Unfortunately, Lamont's victory wasn't enough to send a message to one selfish, pig-headed imbecile who has proven time and again that he just doesn't get it. Joe Lieberman is working to meet today's deadline to get on the November ballot as an Independent.
And thus is the clueless incumbent's selfishness revealed, demonstrating for the umpteenth time that he is out of touch with voters. Lieberman falsely claimed he was a "good Democrat," but he has proven otherwise--first by betraying Democratic principles to side with Bush and the Republican Party on critical issues, and now by telling Democratic voters in his home state that he doesn't care about them, their wishes or their ideology; that he's running to keep his Senate seat even though they told him they don't want him in office anymore.

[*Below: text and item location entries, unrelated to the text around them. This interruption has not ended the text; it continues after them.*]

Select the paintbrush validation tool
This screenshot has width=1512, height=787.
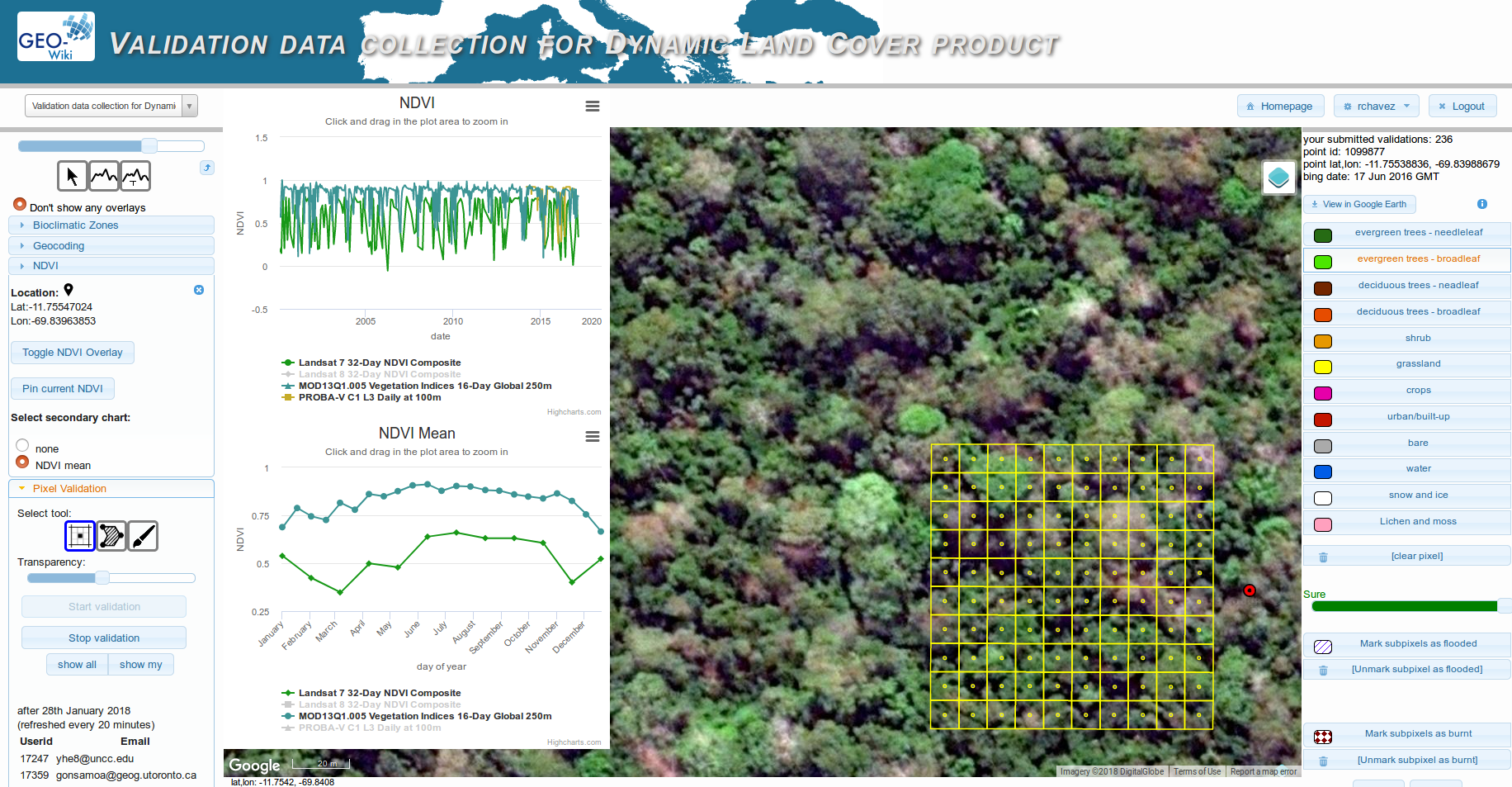(x=143, y=536)
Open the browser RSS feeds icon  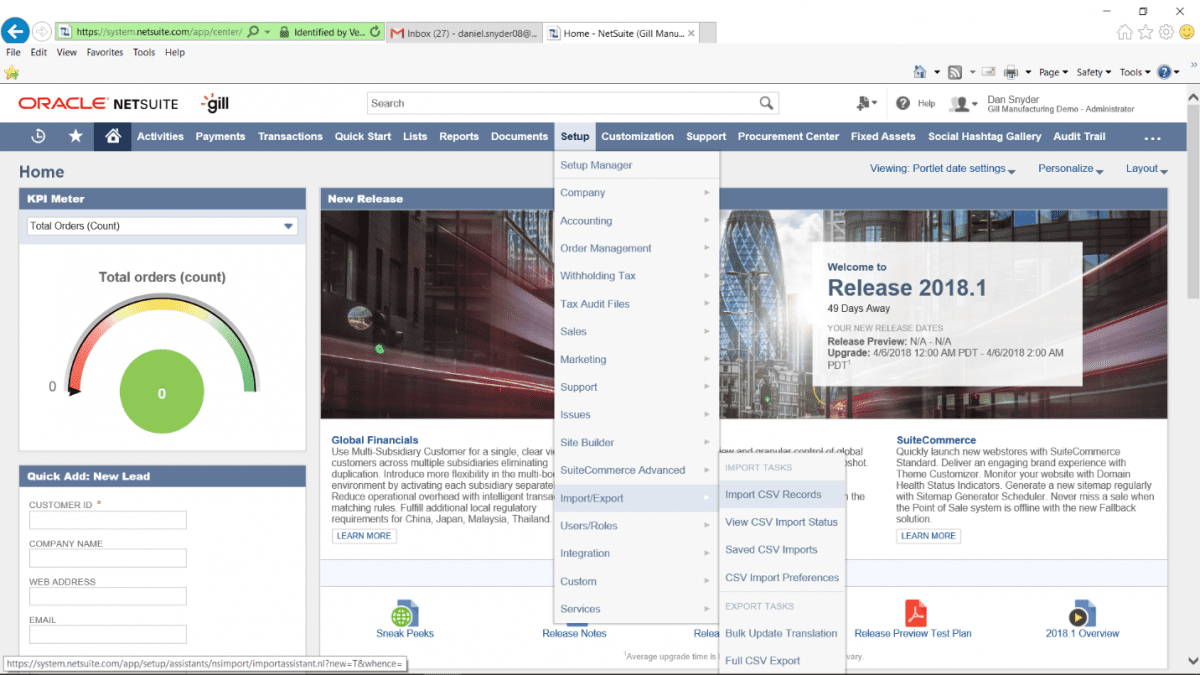(956, 71)
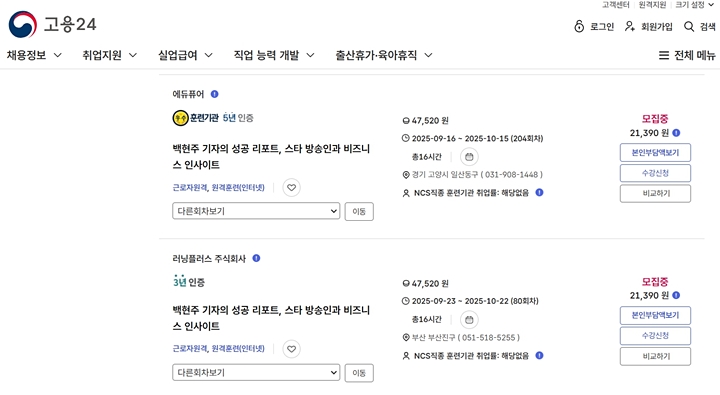Open the 전체 메뉴 hamburger icon
This screenshot has width=720, height=395.
[664, 56]
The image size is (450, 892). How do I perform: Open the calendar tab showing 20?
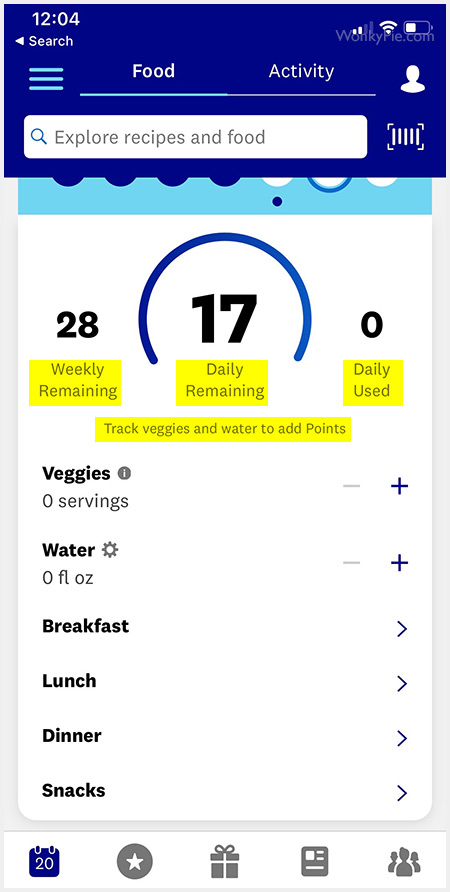click(x=44, y=861)
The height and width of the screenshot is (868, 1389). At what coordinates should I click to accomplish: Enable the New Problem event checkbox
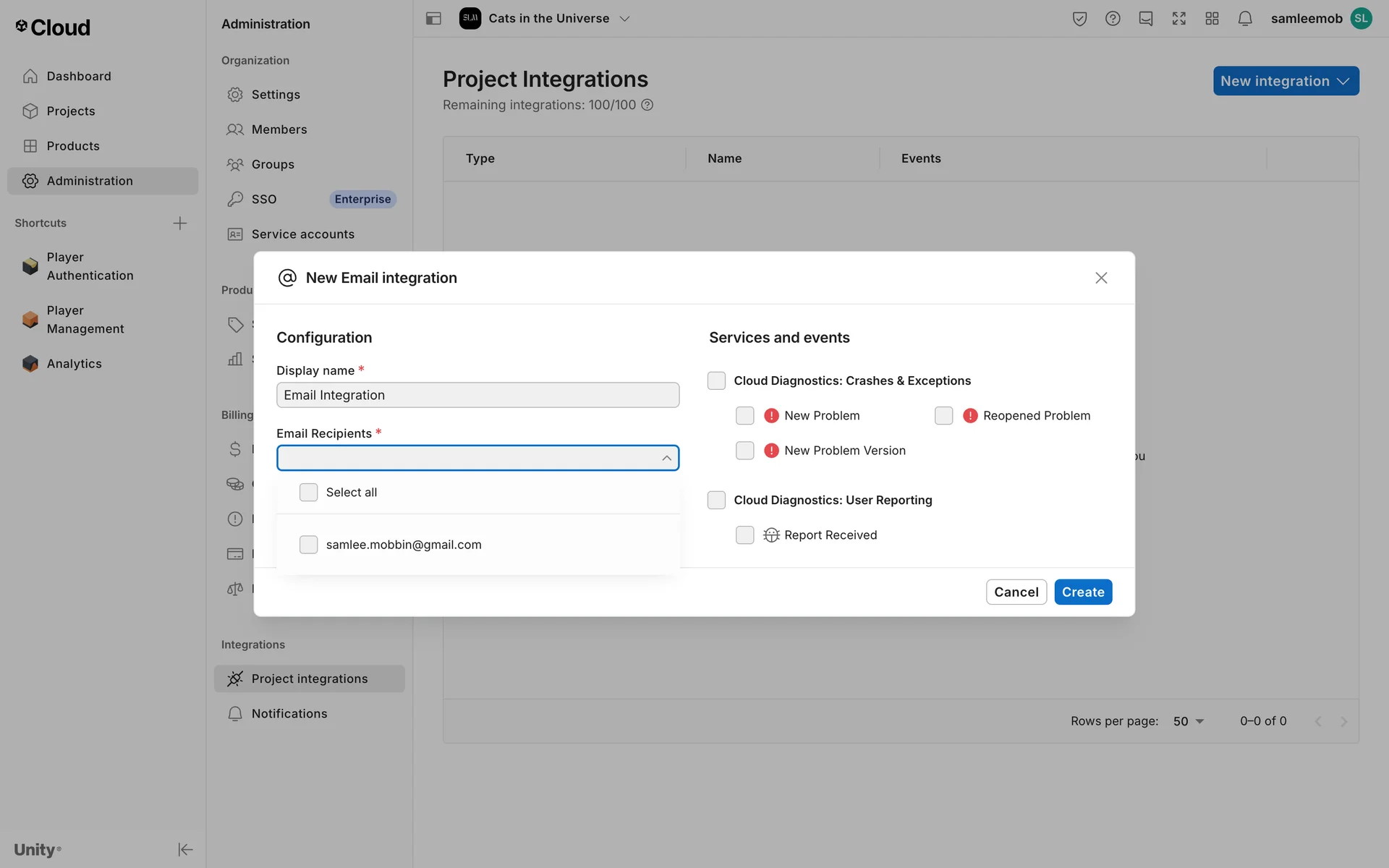744,416
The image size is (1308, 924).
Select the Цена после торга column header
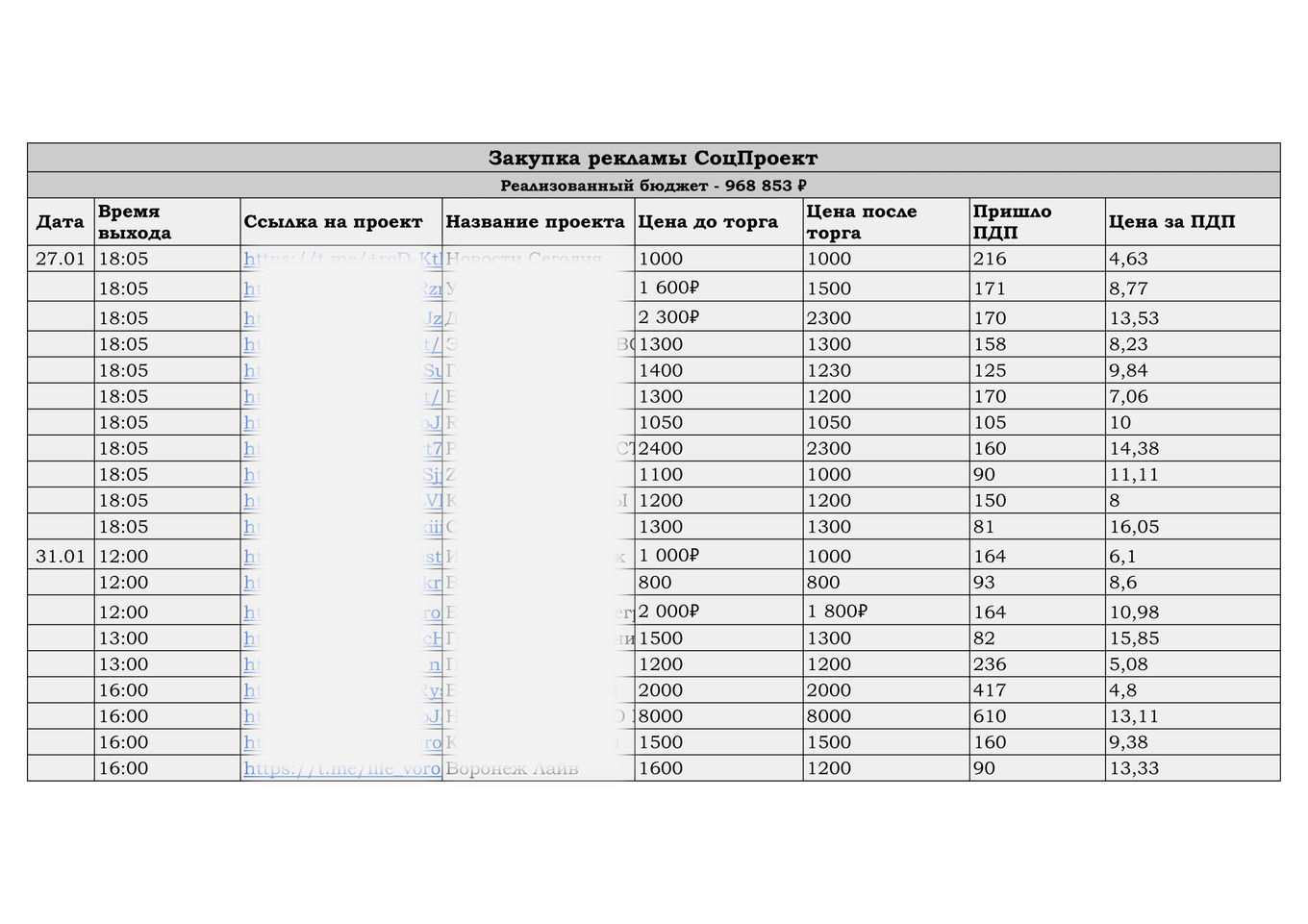point(886,222)
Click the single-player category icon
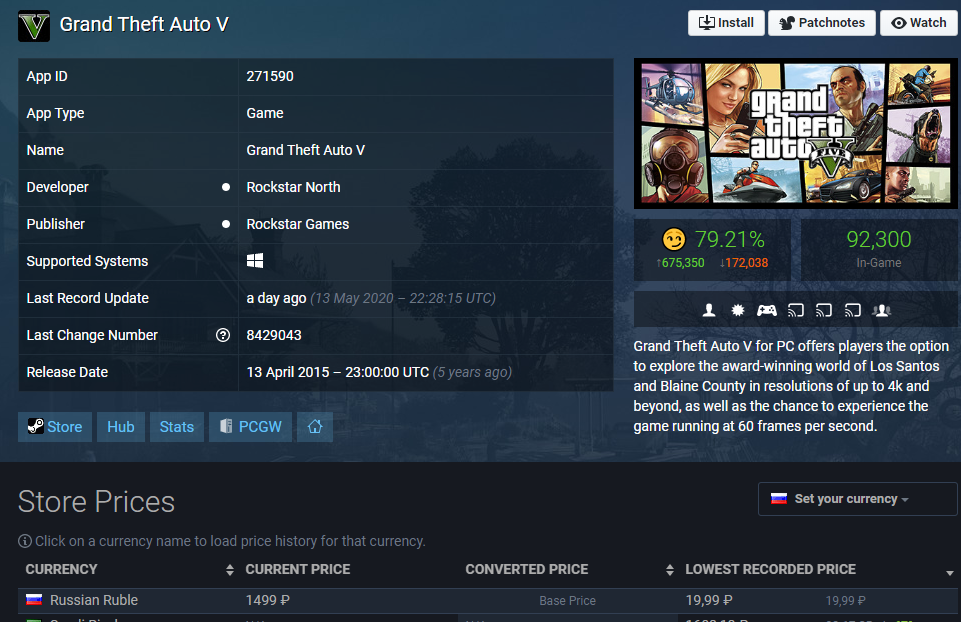Screen dimensions: 961x622 (709, 310)
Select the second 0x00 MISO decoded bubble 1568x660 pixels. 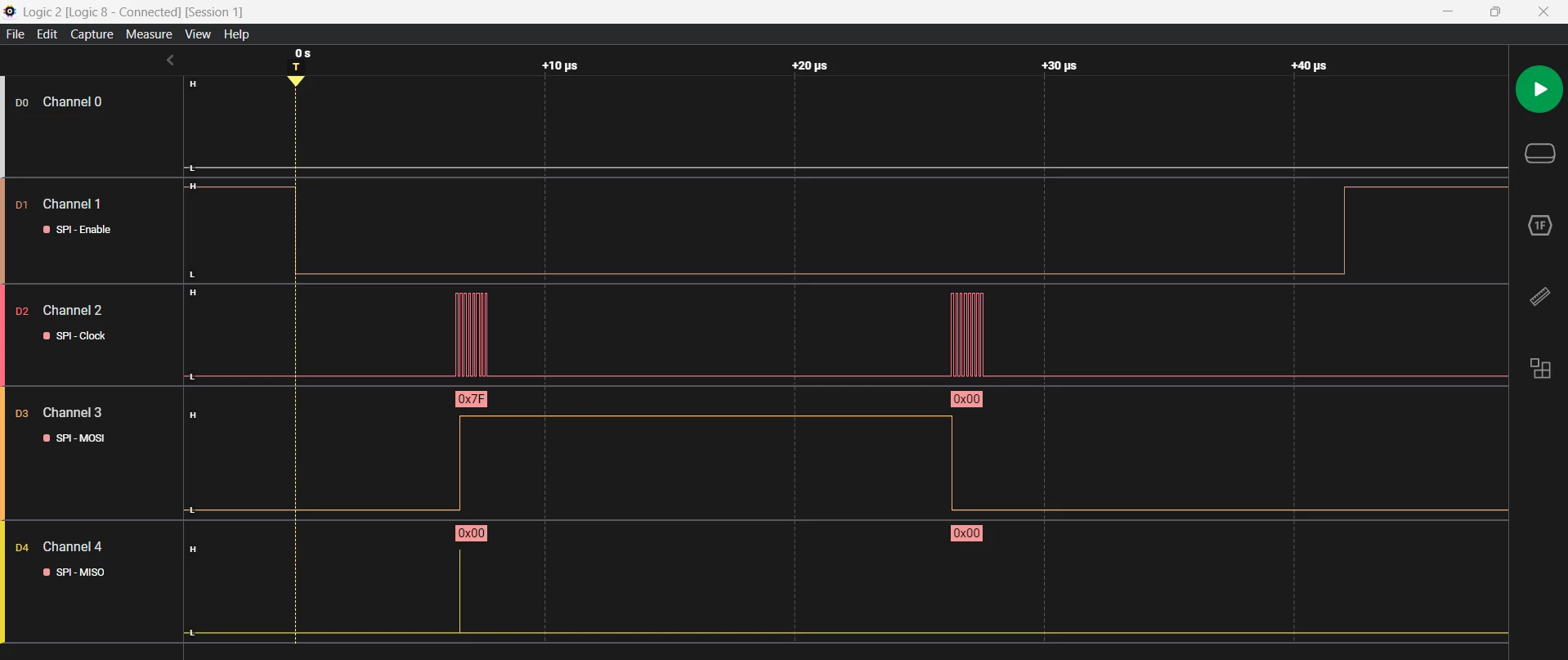click(967, 533)
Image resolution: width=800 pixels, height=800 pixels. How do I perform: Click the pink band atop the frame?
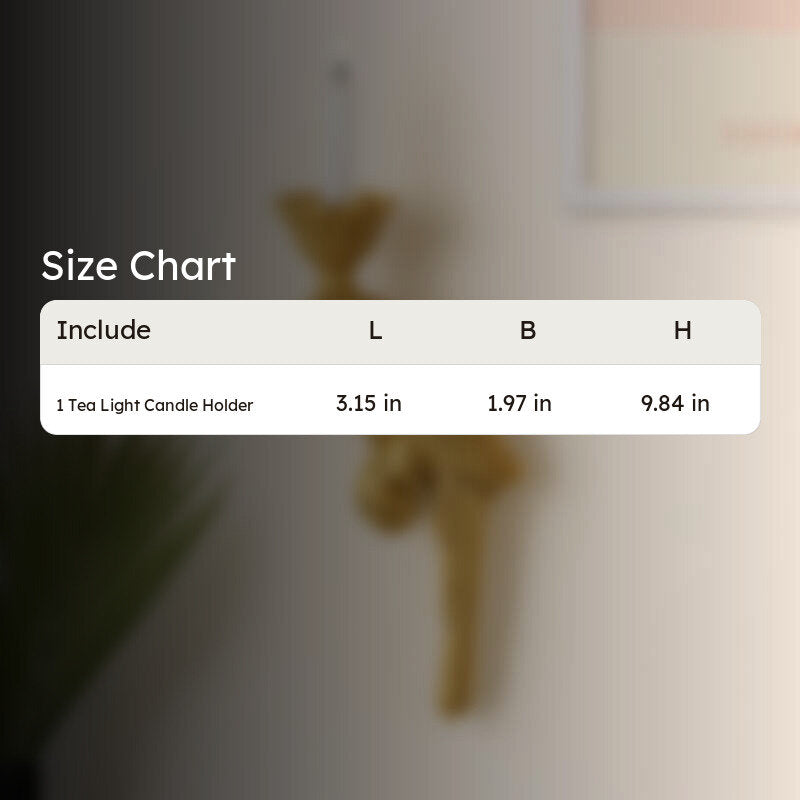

Except it's not Joe Lieberman's Senate seat anymore, not in any way that counts. Voting Democrats in Connecticut made it clear that they are tired of watching Clueless Joe betray their principles and their party, and they want someone else--Ned Lamont--to have a go at it. If Lamont proves inadequate over the course of his six year term, then voters will replace him just as they did their current senator.
But I really kind of doubt Lamont will make the same mistakes Joe Lieberman did to alienate the majority of his constituents. And to be blunt, the outgoing senator (after November) can only hurt the party he has betrayed and walked away from by staying in the race.
In a three-way race Republicans hope Lieberman will draw away enough Democratic and Independent votes from Lamont to squeak their own candidate, Alan Schlesinger, into office to take a critical Senate seat and solidify the GOP's stranglehold on that body. Of course, if the incumbent stays in the Republicans may pull Schlesinger in favor of a stronger candidate who can pull off that task. All because of Joe Lieberman's selfishness and cluelessness.
Republican Joe needs to wise up and recognize that it was his own shift to the far right and his own ambitions that did him in as a politician. The majority of Democrats in Connecticut realized long ago that their senator had chosen to distance himself from them, and walk away from their values. They don't want Social Security gutted in favor of private accounts only affordable to people with money to burn; they don't want rape victims told they "can always take a short drive to another hospital" if the one they go to for treatment denies them the medication they need to prevent an unwanted pregnancy; they don't want someone who will block a filibuster needed to keep a fascist off the Supreme Court; they didn't want the federal government interfering in the Terri Schiavo case; and they don't want their kids kept in Iraq to kill and die in a pointless, fucked up war that itself was begun on a stack of lies and greed.
Yet on all those issues and more, Joe Lieberman stood with the Republican Party and against his own constituents.
Ned Lamont's campaign may have started out as a "single-issue" race. Maybe. I have my doubts about that. But it grew to be much more than that. It became about showing Joe Lieberman that he is out of touch with Connecticut on a host of issues important to its citizens, and that if he won't get back in touch and represent their values then he needs to go. But as usual, Lieberman hasn't the courage to face the facts. He is allowing his own selfishness, ego, and moralizing self-righteousness to damage the party he claimed to support and be a part of. The only one fooled by Joe Lieberman's "I'm a good Democrat" rhetoric was Joe Lieberman.
Hopefully, Democratic leaders in Washington will recognize it's more important to keep Connecticut's Senate seat in party hands than to risk losing it to a Republican just to placate Joe Lieberman's selfish pride.